Ob eine Erwerbstätigkeit verlangt werden kann, hängt zum einen von den "Belangen des Kindes" ab, also in erster Linie von der Betreuungsbedürftigkeit und damit vom Alter des Kindes oder der Kinder. Dabei sind nach BGH auch besondere – z.B. sportliche, musische oder andere – Fähigkeiten des Kindes und damit im Zusammenhang stehende vom Unterhaltsberechtigten etwa zu erbringende Fahr- und Betreuungsleistungen zu beachten, ebenso etwaige schulische Anforderungen an die Mitarbeit der Eltern (z.B. Hausaufgabenbetreuung, Klassenpflegschaft usw.), deren Notwendigkeit und Üblichkeit vom Unterhaltsberechtigten konkret vorzutragen sind. Der Umfang solcher Aktivitäten richtet sich danach, in welcher Form diese vom Kind und den Eltern schon zur Zeit des Zusammenlebens der Familie durchgeführt wurden; diese Aktivitäten dürfen die Erwerbstätigkeit allerdings nur in einem begrenzten Maß beeinträchtigen.

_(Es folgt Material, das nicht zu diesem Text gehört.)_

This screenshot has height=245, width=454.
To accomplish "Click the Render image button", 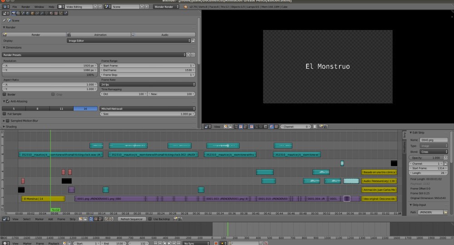I will 35,34.
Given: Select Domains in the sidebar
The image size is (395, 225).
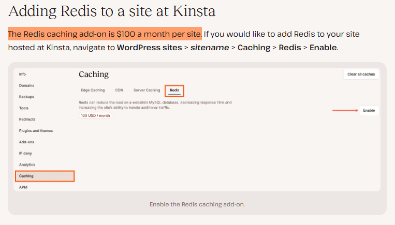Looking at the screenshot, I should [x=27, y=85].
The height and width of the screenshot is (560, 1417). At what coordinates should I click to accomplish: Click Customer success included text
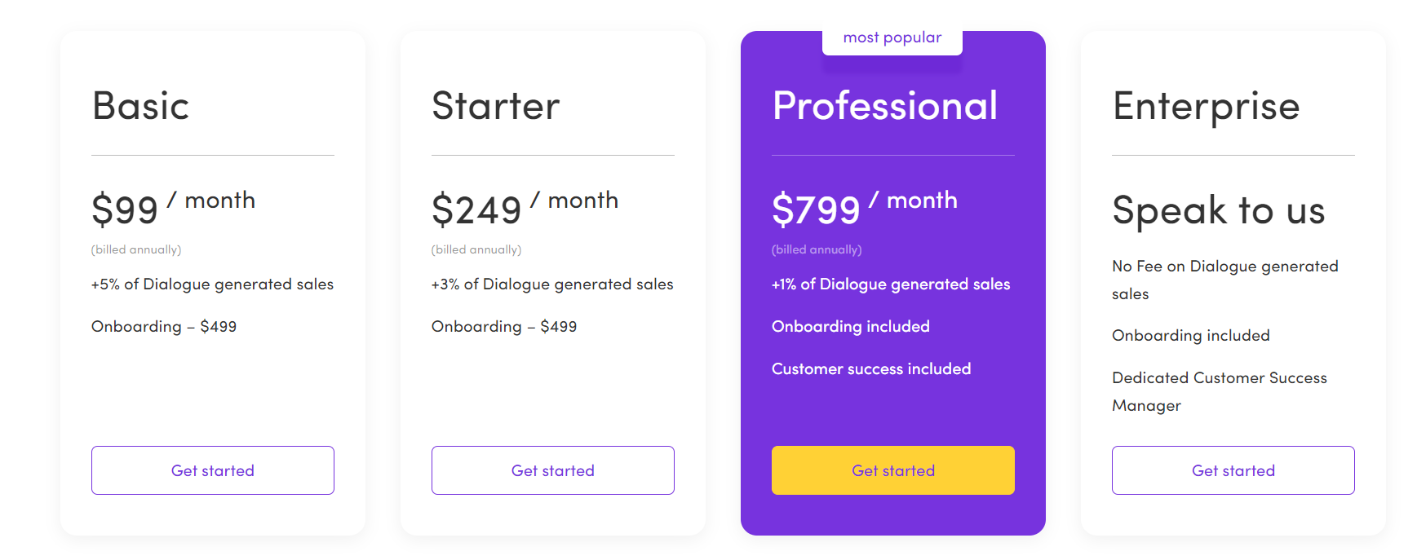[871, 368]
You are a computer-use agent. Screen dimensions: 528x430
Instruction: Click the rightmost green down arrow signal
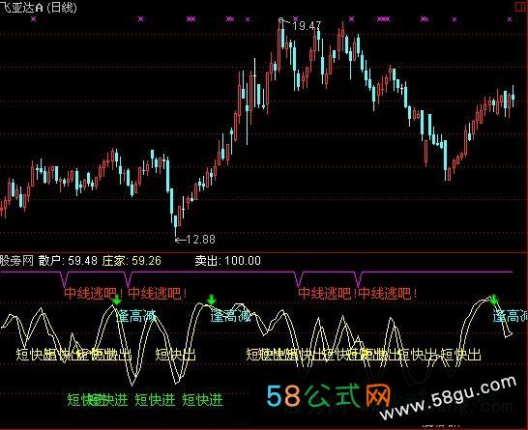[x=494, y=300]
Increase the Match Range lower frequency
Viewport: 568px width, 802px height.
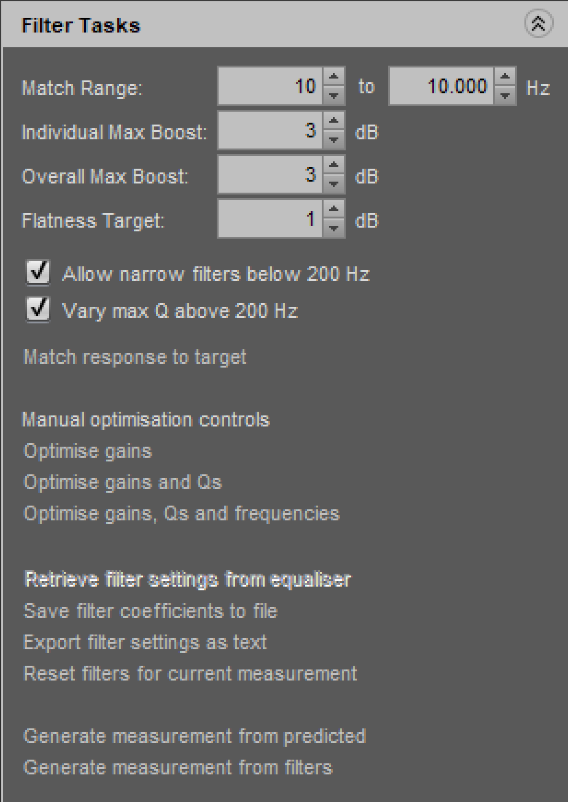click(x=333, y=78)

In erster Linie ist aber gemäß § 1570 Abs. 1 S. 3 BGB zu berücksichtigen, ob das Kind oder die Kinder ab dem vollendeten dritten Lebensjahr anderweitig betreut werden können. Gewollt ist mit der Ergänzung in § 1570 BGB, dass der Gläubiger in der Regel die Fremdbetreuung des Kindes oder der Kinder in Anspruch zu nehmen hat. Das früher praktizierte Altersphasenmodell, wonach sich der Beginn der Erwerbsobliegenheit fast ausschließlich nach dem Alter und der Zahl der zu betreuenden Kinder richtete, wird nicht mehr angewendet.

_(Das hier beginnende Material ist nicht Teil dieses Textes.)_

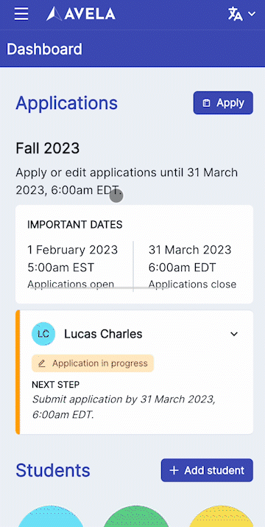Click the plus icon in Add student
This screenshot has width=265, height=527.
174,470
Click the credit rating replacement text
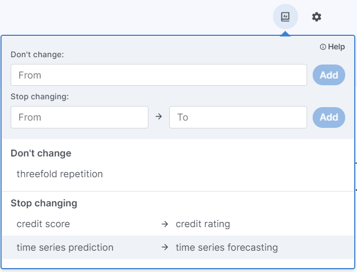The width and height of the screenshot is (357, 272). pyautogui.click(x=203, y=224)
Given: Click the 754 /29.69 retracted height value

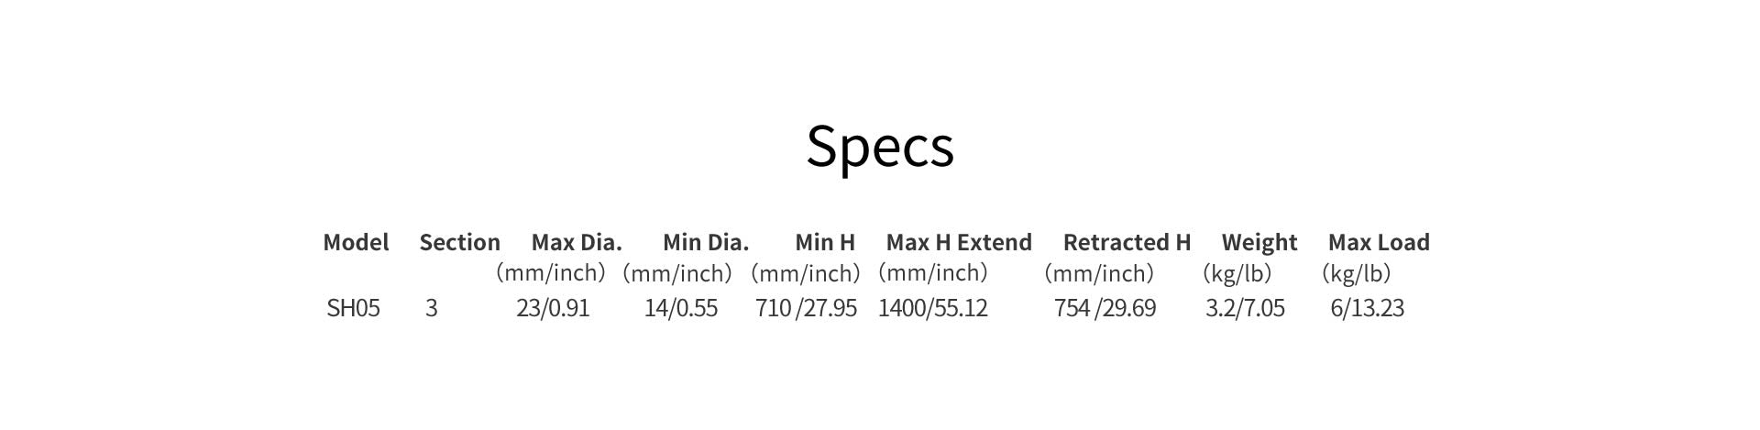Looking at the screenshot, I should (x=1105, y=308).
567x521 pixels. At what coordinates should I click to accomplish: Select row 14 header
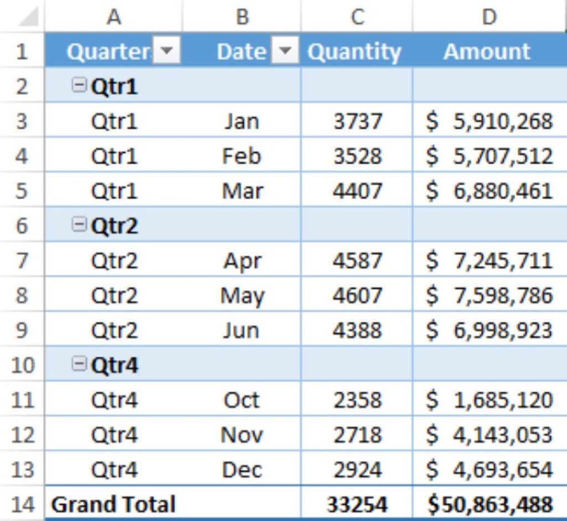pyautogui.click(x=22, y=504)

Teilweise wird sehr rigide die Ansicht vertreten, nur in besonderen Fällen könnten Betreuungsleistungen eines Elternteils dazu führen, dass neben der Betreuung des mindestens 3 Jahre alten Kindes keine Ganztagstätigkeit zu erwarten sei. Jedoch hat der BGH seine früher ähnliche Rechtsprechung inzwischen modifiziert mit dem Hinweis darauf, es sei, wenn eine Verlängerung des Betreuungsunterhalts geprüft werde, "auch der Aspekt einer gerechten Lastenverteilung zwischen unterhaltsberechtigtem und unterhaltspflichtigem Elternteil zu berücksichtigen". Selbst wenn das Kind fremdbetreut werde, seien am Morgen oder am späten Nachmittag und Abend regelmäßig weitere Erziehungs- und Betreuungsleistungen zu erbringen. Auch müsse bedacht werden, dass der betreuende Elternteil im wirtschaftlichen Ergebnis einen Teil des Barunterhalts mittrage, weil sich sein eigener Unterhalt reduziere, wenn bei der Berechnung des Ehegattenunterhalts der Kindesunterhalt vorweg vom Einkommen des Unterhaltsschuldners abgezogen werde.

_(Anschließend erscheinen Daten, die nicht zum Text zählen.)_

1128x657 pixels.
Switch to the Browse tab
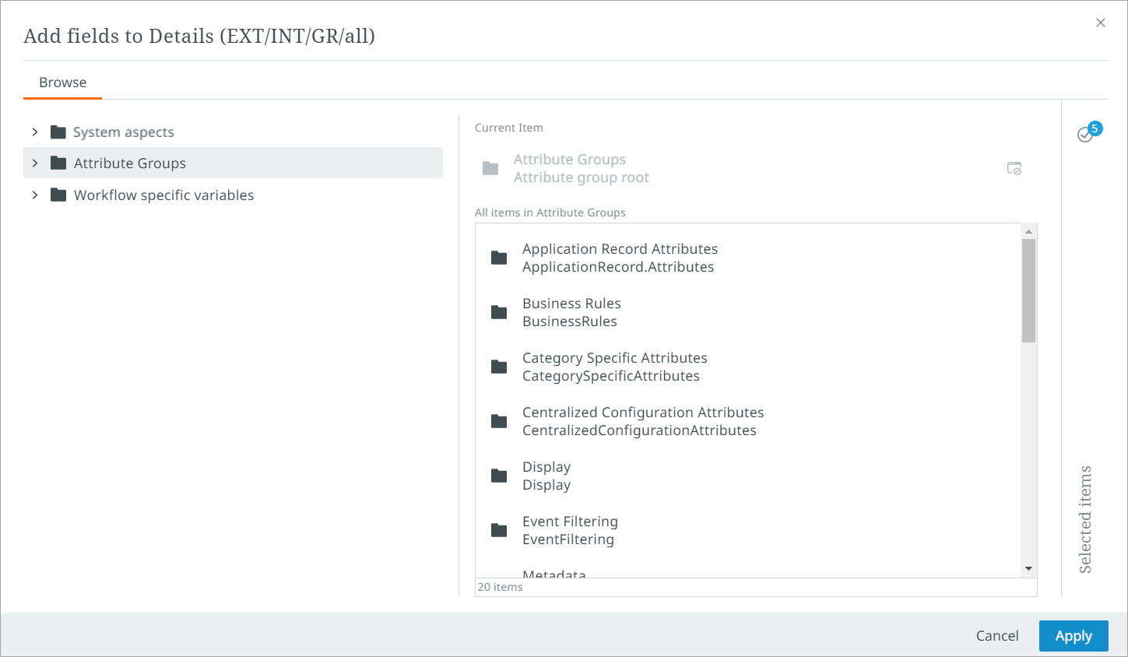tap(63, 83)
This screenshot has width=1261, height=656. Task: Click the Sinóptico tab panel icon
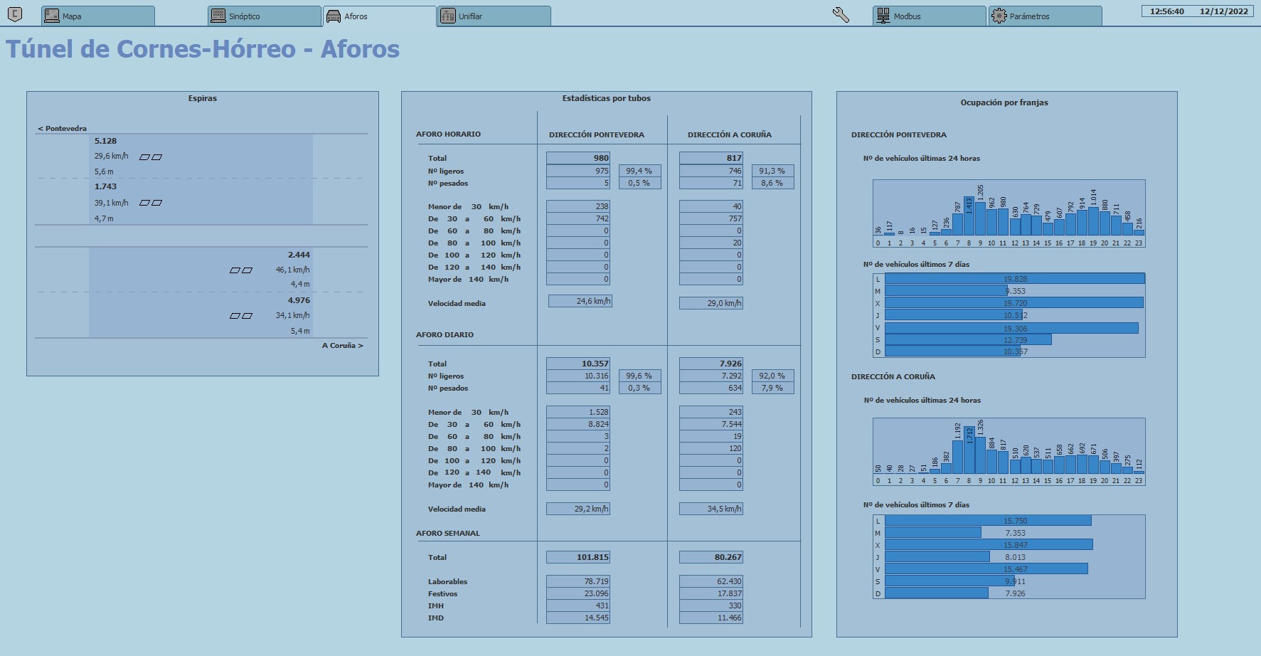click(218, 16)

Erzielt der Gläubiger Arbeitseinkommen, obwohl er eigentlich zu einer Erwerbstätigkeit nicht oder nur in geringerem Umfang verpflichtet wäre, so ist sein Einkommen jedenfalls teilweise als Einkommen aus unzumutbarer Tätigkeit anzusehen und deswegen bei der Berechnung des Ehegattenunterhalts insoweit gemäß § 1577 Abs. 2 BGB unbeachtlich.